Lothar Rueckert, the lone environmental specialist here on the garrison, is a burly man. His large frame and grizzled beard complement a thick Bavarian accent. He wears blue jeans with his leather vest and is prone slipping into his native German tongue and slapping friends on the back in jest. But his soft disposition and passion for the environment transcend his brawny, menacing look.
"He's easy going," said Staff Sgt. Nathan Moore, who played the film's lead role as narrator. "He really cares about the environment and definitely loves his job."
Mr. Rueckert has worked for the garrison for 34 years. His job is to manage the environmental program. "I'm the primary advisor for the command on environmental concerns and issues," he said. "I also advise the units and organizations on environmental laws, requirements, updates and changes."
A zeal for the environment coupled with the drive to keep the community environmentally conscious led him to remake a movie he had helped launch 15 years ago. "I contacted my conservation support contractor and I told them that I would like to update it to the current standard, the current vision," he said. He then contacted a professional firm, Docuvista, who produced it.

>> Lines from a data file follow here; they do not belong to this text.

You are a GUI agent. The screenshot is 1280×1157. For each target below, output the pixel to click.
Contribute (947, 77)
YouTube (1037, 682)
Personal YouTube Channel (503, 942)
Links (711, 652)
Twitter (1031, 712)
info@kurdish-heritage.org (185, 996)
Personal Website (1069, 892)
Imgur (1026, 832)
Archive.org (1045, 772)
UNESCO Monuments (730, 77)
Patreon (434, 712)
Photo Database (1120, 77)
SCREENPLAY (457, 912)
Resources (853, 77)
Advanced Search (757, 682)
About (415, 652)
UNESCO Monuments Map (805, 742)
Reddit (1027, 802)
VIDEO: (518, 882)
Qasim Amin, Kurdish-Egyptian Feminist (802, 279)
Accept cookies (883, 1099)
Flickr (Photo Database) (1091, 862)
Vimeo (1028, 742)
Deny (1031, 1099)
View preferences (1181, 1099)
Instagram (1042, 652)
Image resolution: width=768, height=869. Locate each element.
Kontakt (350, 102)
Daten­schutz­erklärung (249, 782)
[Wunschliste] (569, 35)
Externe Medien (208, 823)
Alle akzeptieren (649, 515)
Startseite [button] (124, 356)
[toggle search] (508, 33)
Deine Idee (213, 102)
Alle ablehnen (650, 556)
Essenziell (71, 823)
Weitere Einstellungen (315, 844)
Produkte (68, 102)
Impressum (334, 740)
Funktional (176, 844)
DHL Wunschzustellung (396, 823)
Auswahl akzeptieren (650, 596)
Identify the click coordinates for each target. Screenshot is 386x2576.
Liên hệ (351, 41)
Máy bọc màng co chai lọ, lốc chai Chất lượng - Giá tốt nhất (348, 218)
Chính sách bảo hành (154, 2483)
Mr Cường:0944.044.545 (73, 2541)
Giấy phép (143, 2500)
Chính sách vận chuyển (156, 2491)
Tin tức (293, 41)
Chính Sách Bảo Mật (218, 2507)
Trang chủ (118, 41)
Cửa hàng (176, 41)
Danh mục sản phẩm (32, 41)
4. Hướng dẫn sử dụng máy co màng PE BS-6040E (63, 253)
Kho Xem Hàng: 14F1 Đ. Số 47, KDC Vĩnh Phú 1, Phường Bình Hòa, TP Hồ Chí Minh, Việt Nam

"We determined the content of the film, what I wanted to put out. I wanted to present environmental compliance, prevention, the conservation pillar, restoration, sustainability-to cover the entire program," Mr. Rueckert said.
Mr. Rueckert didn't receive guidance or orders to make a film. What makes the video notable is that no Army regulations mandate it. No check in the box here.
"It's not a requirement, but it makes the awareness program more visible," he said.
Many members from the Schweinfurt community participated or performed in the making of the film. Production of the movie drew family members, volunteers from the Free Cycle Center, employees from the directorate of public works and Soldiers from the training facility.